Eugênio Trias (DVReligão) – Razão e superstição

Os recentes acontecimentos que ocupam o primeiro plano nos meios de comunicação, como a queda dos regimes autoritários do Leste, a crise no golfo Pérsico ou o conflito iugoslavo, puseram em evidência, muito claramente, a importância radical dos substratos religiosos ou religio-culturais que sustentam as sociedades que disputam a hegemonia de nosso mundo. O chamado para uma cruzada contra um inimigo satanizado combina-se com discursos oportunistas de reconstrução espiritual (cristã) que buscam preencher o vazio, de sentido e de valor, deixado por regimes políticos desmantelados.

Tudo isso tem por marco e horizonte uma crise geral que afeta a ideia ou o ideal de razão que o Ocidente, desde o Iluminismo, tem forjado e estabelecido. Convém, portanto, pegar o touro pelos chifres e não fugir ao processo de comprovação lúcida da magnitude de tal crise. Essa razão proclamada por nossos antepassados ilustrados foi cega em relação a tais substratos religiosos que agora surgem com inusitada força e vigor.

Ela jamais se propôs a compreender, em toda sua riqueza e razão de ser, esses substratos. Utilizou-os como sombra ou como bode expiatório a partir dos quais se funda e se constitui como razão soberana. Na luta com a religião, a Razão quis obter sua autojustificação. A religião foi julgada e criticada por meio de um termo abjeto que nossos ancestrais romanos inventaram para o caso: a palavra superstição.

Este termo, superstitio, foi adotado por advogados, leguleios e burocratas como o reverso negro (condenado e rechaçado) da religio romana, única forma de religião que consideravam legítima. Diante dos precisos e minuciosos cerimoniais oficiais e familiares por meio dos quais se canalizava a religio, nomeavam com o termo supersticio as formas orientalizantes e exóticas de religião que, sobretudo no Baixo Império, foram minando o caráter puramente convencional da religio oficial, oferecendo seiva vital e sentido à exigência popular de imperiosa salvação.

Superstitio significava, sem dúvida, sobrevivência, algo como um resíduo fóssil do mundo ancestral anterior à hegemonia de Roma. Max Weber sugere que essa palavra queria traduzir o termo grego éxtasis. Diante das religiões extáticas (supersticiosas), remanescentes arcaicas do culto à Magna Deusa (Cibele, Isis, Ishtar, Afrodite celestial) com suas sangrentas cerimônias, como as festas do Taurobólio ou os célebres e terríveis ritos orgiásticos do templo de Hierópolis; diante das impudicas incursões dos galli, automutilados em trágica identificação com Atis, filho da deusa, ou diante dos cultos esotéricos mitraicos, gnósticos ou cristãos, revelou-se a “religião racional” de caráter ritualista e legalista dos genuínos romanos, um culto oficial do Estado ou um exercício privado e familiar de piedade com os ancestrais. Essa religio só pôde obter um horizonte difuso de vitalidade e sentido em virtude de próteses filosóficas estóicas e do platonismo tardio.

▶ _Sua tarefa_: Prossiga com o ensaio sobre razão e superstição, começando logo depois da última frase apresentada.

Dados de coordenadas dos itens
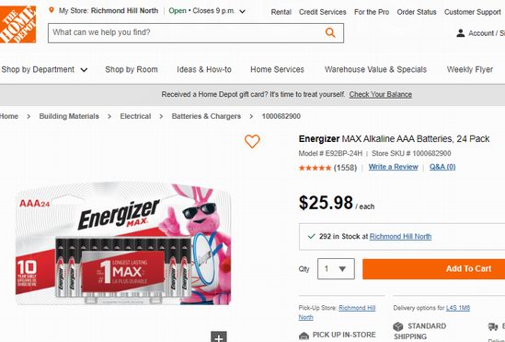Click the store location pin icon
The height and width of the screenshot is (342, 505).
coord(52,10)
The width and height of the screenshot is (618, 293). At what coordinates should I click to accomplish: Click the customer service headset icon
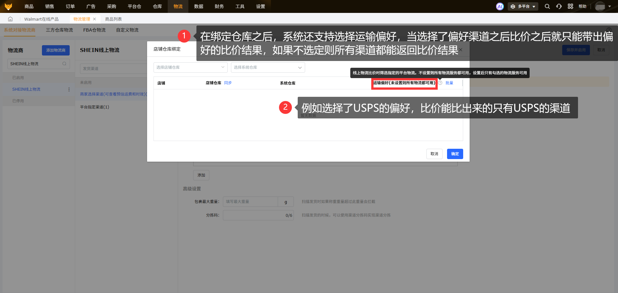tap(559, 6)
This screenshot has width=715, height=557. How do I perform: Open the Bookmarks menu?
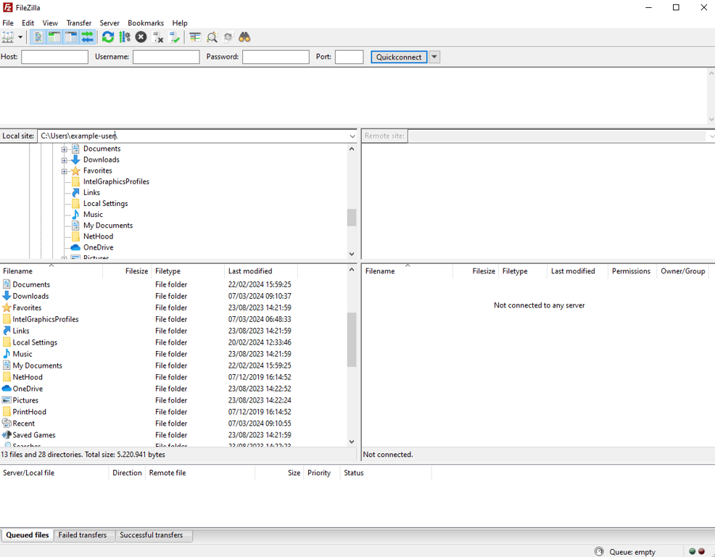click(145, 22)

▶ _Resultado do exercício_:
No esplendor da autoconsciência europeia, satisfeita e feliz de ter alcançado a idade adulta da humanidade (Kant), reaparece essa velha distinção romana. O Iluminismo, sobretudo o francês, busca tal “religião da razão”, de caráter vagamente deísta e com inflexões sentimentais, uma religião de acordo com a “natureza humana” e com a natureza em geral, radicalmente diferenciada de todas as fraudes “supersticiosas” que as castas sacerdotais e os déspotas insensíveis têm usado para manipular as turbas ignorantes. É nessa clara demarcação que a propaganda ilustrada dos chamados philosophes1, esses arautos do jornalismo moderno, funda sua esplêndida consciência.

As chamadas “filosofias da suspeita” do século romântico e positivista são, a esse respeito, mais refinadas. Herdam os estilos inquisitoriais voltairianos, mas os sutilizam e sofisticam. Sua crítica à religião é indireta e policial: em vez de anatematizá-la no que contém de “superstição”, tentam interrogá-la e abrir-lhe um procedimento judicial no curso do qual revele ao cientista ou ao pesquisador a verdade e o sentido que possui, ainda que sem sabê-lo. A chave desta verdade e deste sentido é reservada, evidentemente, ao pesquisador: este a conhece antes de iniciar tal processo. Em diferentes princípios hermenêuticos, surpreendemos o mesmo procedimento metódico, como nas abordagens à religião de Hegel, Marx, Nietzsche, Freud ou Durkheim.

A religião será, então, entendida como ideologia e falsa consciência, forma opiácea de conduta substitutiva de um mundo sem coração, forma vicária de felicidade, de bonheur em um marco socioeconômico insatisfatório e infeliz, cuja chave do sentido e cuja verdade devem ser buscadas e encontradas na luta de classes e nas relações de propriedade. Isto é, em síntese, a religião para Marx, Engels e seus seguidores.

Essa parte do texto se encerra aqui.